One man at a luncheon proceeded to tell our table that I was personally responsible for the downfall of Interstate Bakeries. Changing Wonder bread to the ESL formula was the death knell for the brand and the company. I proceeded to explain that hundreds of thousands of dollars had been spent to ensure the consumer did not know there had been any change made to the formula. Given all of the upfront work done before the decision was made, I told him he was “misinformed.” He replied, “I did not know all of that work had been done.”

Well, no kidding! It is not like we broadcast our corporate product development strategies and secrets on the evening news. He was just one example of the many people who took it upon themselves to tell me ESL had ruined the company. Wow, if only I was that powerful!

The rationale behind ESL was, in my mind, a simple economics problem.
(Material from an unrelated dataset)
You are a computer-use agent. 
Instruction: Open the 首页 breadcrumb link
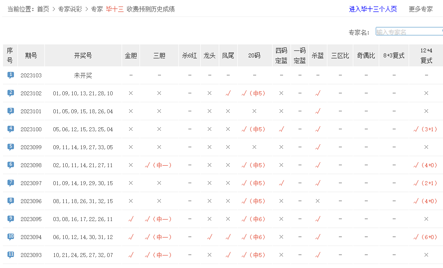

First, we spent 50%, or more, of every dollar to get products to the store via the direct store delivery (DSD) system. Then, we would return to the store to pick up out-of-code items. On a good day, that was 3 to 5% of delivered goods, and on a bad day, it was 8 to10%. Who goes into business to make 100 products knowing they will always throw away at least three? We were making 100 loaves of bread knowing we would discard three to 10 of them because they went stale.

It was my controversial (of course!) opinion that the DSD baking industry business model was flawed. And we haven’t even discussed the carbon footprint issue, sustainability or profit margins yet. But the response to this suggestion that conventional technology be replaced was typically always the same: “We have always done it that way.”

Nonetheless, my colleagues and I knew we had something extraordinary with the idea of ESL. We continued to explore it.

The thing was, our own company really did not know what to do with this new technology. Things began to change, however, when our senior vice-president of national accounts — let’s call him Terry — was getting ready to call on that Large Customer in Bentonville, AR. Terry asked my boss — we’ll call him Mark — what’s new that he could show Large Customer.

Mark had a loaf of bread on his desk and asked Terry to taste it. He did and said, “Yes, that is a loaf of Wonder bread.”

Mark then asked, “Is it fresh?” Terry replied, “Yes, it is a fresh loaf of Wonder bread.”

That’s when Mark explained that the loaf he just tasted was 30 days old.

Terry couldn’t believe it but thought his largest client might be interested.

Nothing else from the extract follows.